Air, water and waste
- Have at least three independent air systems: mechanical scrubbing, biological (algae or plants), and chemical backups (lithium hydroxide or equivalent) for emergencies.
- Recycle water aggressively. Greywater and urine recycling systems are lifesaving. Maintain multiple filtration stages and offline sterilization.
- Treat waste as resource. Composting, anaerobic digesters and blackwater reactors recover nutrients for agriculture.
Food and power
- Prioritize high-yield crops and fast-growing protein sources: leafy greens, dwarf grains, insect farms, algae and aquaculture if water quality allows.
- Secure local energy. Small modular reactors, deep geothermal or ocean thermal systems provide steady baseload power. Battery banks and mechanical flywheels offer short-term buffering.
Health and social systems
- Implement strict infection control and microbial monitoring. Closed communities are vulnerable to a single pathogen.

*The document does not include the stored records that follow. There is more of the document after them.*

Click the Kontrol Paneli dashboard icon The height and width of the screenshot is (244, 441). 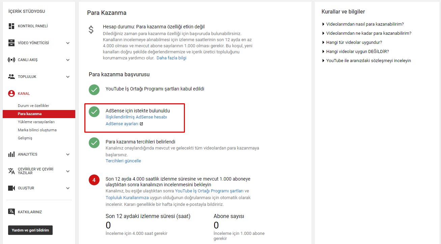[11, 26]
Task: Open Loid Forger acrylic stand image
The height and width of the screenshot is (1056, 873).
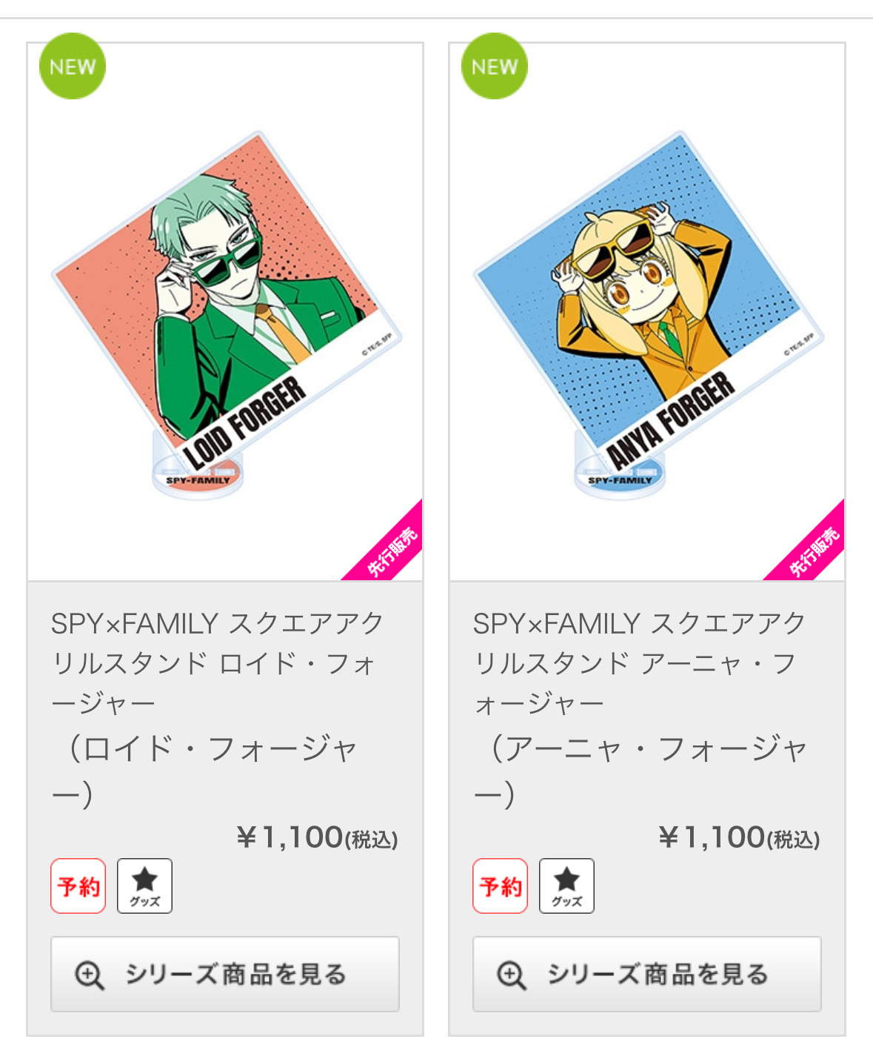Action: click(x=225, y=312)
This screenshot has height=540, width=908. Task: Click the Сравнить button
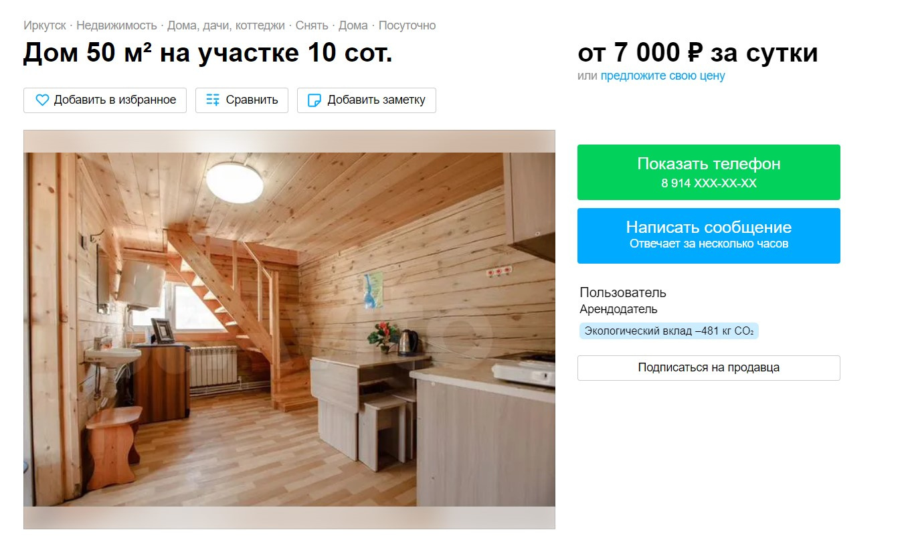pos(242,100)
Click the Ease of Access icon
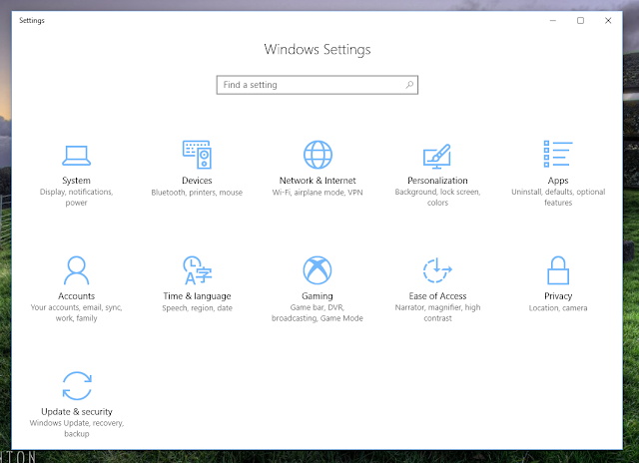This screenshot has height=463, width=639. [437, 269]
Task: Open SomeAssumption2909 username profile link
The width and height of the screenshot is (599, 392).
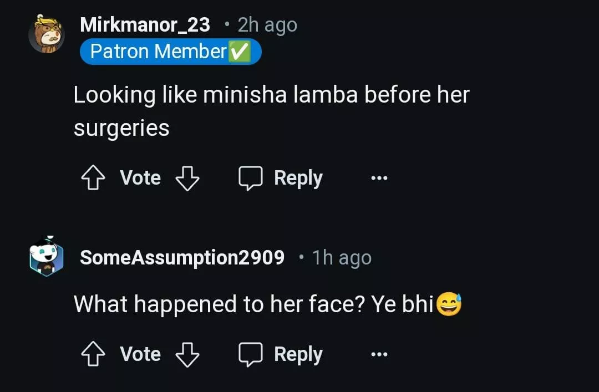Action: point(182,258)
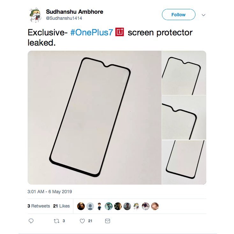
Task: Open the #OnePlus7 hashtag link
Action: point(91,33)
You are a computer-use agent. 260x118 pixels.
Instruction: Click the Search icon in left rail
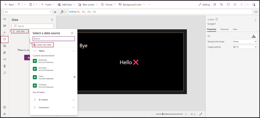[5, 73]
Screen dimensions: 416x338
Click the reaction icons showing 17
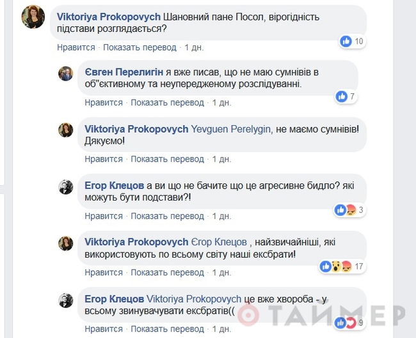335,266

- Maintain exercise regimens to counter bone and muscle loss. Use resistance rigs, vibration platforms and gravity simulators if needed.
- Manage light cycles and provide UV-mimetic solutions for vitamin D. Rotate personnel to external duty when safe to keep social and genetic links to the surface.
Governance and culture
- Create flexible governance that can adapt rules as systems fail or new information appears. Rigid hierarchies break down under chronic stress.
- Preserve cultural exchange with the surface. Trade, art and education are not luxuries. They keep innovation and social resilience alive.